— Task statement —
Down to the last character, repeat the data that follows.
(Records)
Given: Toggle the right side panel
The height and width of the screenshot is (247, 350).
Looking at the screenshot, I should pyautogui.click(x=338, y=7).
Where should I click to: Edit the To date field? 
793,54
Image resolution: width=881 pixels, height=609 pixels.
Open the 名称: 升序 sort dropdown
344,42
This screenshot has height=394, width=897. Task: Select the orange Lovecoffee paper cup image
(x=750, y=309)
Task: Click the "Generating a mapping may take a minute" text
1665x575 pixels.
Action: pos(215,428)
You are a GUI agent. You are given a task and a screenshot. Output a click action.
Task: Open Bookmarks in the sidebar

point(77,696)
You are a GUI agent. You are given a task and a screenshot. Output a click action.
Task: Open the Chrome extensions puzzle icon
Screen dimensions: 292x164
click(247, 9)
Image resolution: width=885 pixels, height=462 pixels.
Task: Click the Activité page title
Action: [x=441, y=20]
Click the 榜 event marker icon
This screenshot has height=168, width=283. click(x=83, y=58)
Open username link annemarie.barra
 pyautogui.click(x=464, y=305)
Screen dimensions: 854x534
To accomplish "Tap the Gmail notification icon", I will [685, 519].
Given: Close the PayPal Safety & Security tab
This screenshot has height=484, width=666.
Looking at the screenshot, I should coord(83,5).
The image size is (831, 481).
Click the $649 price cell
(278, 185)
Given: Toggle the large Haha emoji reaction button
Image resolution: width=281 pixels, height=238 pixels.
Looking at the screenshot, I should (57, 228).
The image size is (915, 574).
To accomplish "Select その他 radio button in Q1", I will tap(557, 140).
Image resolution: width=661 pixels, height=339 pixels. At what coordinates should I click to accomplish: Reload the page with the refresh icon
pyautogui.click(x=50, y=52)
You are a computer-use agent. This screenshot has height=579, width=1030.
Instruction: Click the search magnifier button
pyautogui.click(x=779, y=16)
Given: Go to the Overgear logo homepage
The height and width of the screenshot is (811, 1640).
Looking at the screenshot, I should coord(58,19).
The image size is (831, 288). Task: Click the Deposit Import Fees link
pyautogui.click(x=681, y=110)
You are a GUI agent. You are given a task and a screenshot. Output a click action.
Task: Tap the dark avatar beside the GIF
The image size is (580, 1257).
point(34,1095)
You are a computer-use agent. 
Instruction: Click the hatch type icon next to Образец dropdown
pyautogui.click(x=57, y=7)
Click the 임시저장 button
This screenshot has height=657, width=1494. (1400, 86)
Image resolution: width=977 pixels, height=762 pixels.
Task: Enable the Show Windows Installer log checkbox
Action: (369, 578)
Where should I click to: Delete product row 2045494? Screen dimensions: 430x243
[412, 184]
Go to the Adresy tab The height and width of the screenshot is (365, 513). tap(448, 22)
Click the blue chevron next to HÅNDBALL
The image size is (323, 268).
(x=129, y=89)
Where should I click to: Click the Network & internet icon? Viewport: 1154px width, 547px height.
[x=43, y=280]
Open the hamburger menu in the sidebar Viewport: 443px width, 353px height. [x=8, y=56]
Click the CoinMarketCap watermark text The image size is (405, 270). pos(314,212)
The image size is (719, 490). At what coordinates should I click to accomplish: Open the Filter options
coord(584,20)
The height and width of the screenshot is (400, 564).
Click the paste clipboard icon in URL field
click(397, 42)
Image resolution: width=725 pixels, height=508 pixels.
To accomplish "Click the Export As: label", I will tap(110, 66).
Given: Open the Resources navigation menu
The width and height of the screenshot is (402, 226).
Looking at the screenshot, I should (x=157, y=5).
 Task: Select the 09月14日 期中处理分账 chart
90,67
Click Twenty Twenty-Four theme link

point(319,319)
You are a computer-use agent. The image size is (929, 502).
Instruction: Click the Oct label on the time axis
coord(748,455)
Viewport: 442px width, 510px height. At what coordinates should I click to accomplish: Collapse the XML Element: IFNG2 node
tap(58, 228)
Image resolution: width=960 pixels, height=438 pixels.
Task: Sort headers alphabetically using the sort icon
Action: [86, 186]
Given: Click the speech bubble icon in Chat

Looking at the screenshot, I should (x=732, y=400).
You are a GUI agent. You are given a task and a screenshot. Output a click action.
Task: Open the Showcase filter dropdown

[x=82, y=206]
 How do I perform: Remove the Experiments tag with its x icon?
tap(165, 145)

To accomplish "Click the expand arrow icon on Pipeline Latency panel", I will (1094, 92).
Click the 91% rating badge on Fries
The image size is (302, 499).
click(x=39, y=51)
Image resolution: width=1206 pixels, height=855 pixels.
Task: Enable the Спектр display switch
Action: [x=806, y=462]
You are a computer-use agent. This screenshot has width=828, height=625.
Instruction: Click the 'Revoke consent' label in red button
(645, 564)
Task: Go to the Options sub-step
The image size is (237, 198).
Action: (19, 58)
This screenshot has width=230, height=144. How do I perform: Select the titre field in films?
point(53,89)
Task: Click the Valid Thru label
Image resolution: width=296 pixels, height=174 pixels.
(End Records)
— Written reply —
Given: Toggle the right side panel
The height and width of the screenshot is (247, 350).
Looking at the screenshot, I should pyautogui.click(x=338, y=7).
Where should I click to: Edit the To date field? 
793,54
Image resolution: width=881 pixels, height=609 pixels.
Open the 名称: 升序 sort dropdown
344,42
This screenshot has height=394, width=897. Task: Select the orange Lovecoffee paper cup image
(x=750, y=309)
Task: Click the "Generating a mapping may take a minute" text
1665x575 pixels.
Action: pos(215,428)
You are a GUI agent. You are given a task and a screenshot. Output a click action.
Task: Open Bookmarks in the sidebar

point(77,696)
You are a GUI agent. You are given a task and a screenshot. Output a click action.
Task: Open the Chrome extensions puzzle icon
Screen dimensions: 292x164
click(247, 9)
Image resolution: width=885 pixels, height=462 pixels.
Task: Click the Activité page title
Action: [x=441, y=20]
Click the 榜 event marker icon
This screenshot has height=168, width=283. click(x=83, y=58)
Open username link annemarie.barra
 pyautogui.click(x=464, y=305)
Screen dimensions: 854x534
To accomplish "Tap the Gmail notification icon", I will [685, 519].
Given: Close the PayPal Safety & Security tab
This screenshot has height=484, width=666.
Looking at the screenshot, I should coord(83,5).
The image size is (831, 481).
Click the $649 price cell
(278, 185)
Given: Toggle the large Haha emoji reaction button
Image resolution: width=281 pixels, height=238 pixels.
Looking at the screenshot, I should (57, 228).
The image size is (915, 574).
To accomplish "Select その他 radio button in Q1", I will tap(557, 140).
Image resolution: width=661 pixels, height=339 pixels. At what coordinates should I click to accomplish: Reload the page with the refresh icon
pyautogui.click(x=50, y=52)
You are a computer-use agent. This screenshot has height=579, width=1030.
Instruction: Click the search magnifier button
pyautogui.click(x=779, y=16)
Given: Go to the Overgear logo homepage
The height and width of the screenshot is (811, 1640).
Looking at the screenshot, I should coord(58,19).
The image size is (831, 288). Task: Click the Deposit Import Fees link
pyautogui.click(x=681, y=110)
You are a GUI agent. You are given a task and a screenshot. Output a click action.
Task: Tap the dark avatar beside the GIF
The image size is (580, 1257).
point(34,1095)
You are a computer-use agent. 
Instruction: Click the hatch type icon next to Образец dropdown
pyautogui.click(x=57, y=7)
Click the 임시저장 button
This screenshot has height=657, width=1494. (1400, 86)
Image resolution: width=977 pixels, height=762 pixels.
Task: Enable the Show Windows Installer log checkbox
Action: (369, 578)
Where should I click to: Delete product row 2045494? Screen dimensions: 430x243
[412, 184]
Go to the Adresy tab The height and width of the screenshot is (365, 513). tap(448, 22)
Click the blue chevron next to HÅNDBALL
The image size is (323, 268).
(x=129, y=89)
Where should I click to: Click the Network & internet icon? Viewport: 1154px width, 547px height.
[x=43, y=280]
Open the hamburger menu in the sidebar Viewport: 443px width, 353px height. [x=8, y=56]
Click the CoinMarketCap watermark text The image size is (405, 270). pos(314,212)
The image size is (719, 490). At what coordinates should I click to accomplish: Open the Filter options
coord(584,20)
The height and width of the screenshot is (400, 564).
Click the paste clipboard icon in URL field
click(397, 42)
Image resolution: width=725 pixels, height=508 pixels.
To accomplish "Click the Export As: label", I will tap(110, 66).
Given: Open the Resources navigation menu
The width and height of the screenshot is (402, 226).
Looking at the screenshot, I should (x=157, y=5).
 Task: Select the 09月14日 期中处理分账 chart
90,67
Click Twenty Twenty-Four theme link

point(319,319)
You are a computer-use agent. The image size is (929, 502).
Instruction: Click the Oct label on the time axis
coord(748,455)
Viewport: 442px width, 510px height. At what coordinates should I click to accomplish: Collapse the XML Element: IFNG2 node
tap(58, 228)
Image resolution: width=960 pixels, height=438 pixels.
Task: Sort headers alphabetically using the sort icon
Action: [86, 186]
Given: Click the speech bubble icon in Chat

Looking at the screenshot, I should (x=732, y=400).
You are a GUI agent. You are given a task and a screenshot. Output a click action.
Task: Open the Showcase filter dropdown

[x=82, y=206]
 How do I perform: Remove the Experiments tag with its x icon?
tap(165, 145)

To accomplish "Click the expand arrow icon on Pipeline Latency panel", I will (1094, 92).
Click the 91% rating badge on Fries
The image size is (302, 499).
click(x=39, y=51)
Image resolution: width=1206 pixels, height=855 pixels.
Task: Enable the Спектр display switch
Action: [x=806, y=462]
You are a computer-use agent. This screenshot has width=828, height=625.
Instruction: Click the 'Revoke consent' label in red button
(645, 564)
Task: Go to the Options sub-step
The image size is (237, 198).
Action: (19, 58)
This screenshot has width=230, height=144. How do I perform: Select the titre field in films?
point(53,89)
Task: Click the Valid Thru label
Image resolution: width=296 pixels, height=174 pixels.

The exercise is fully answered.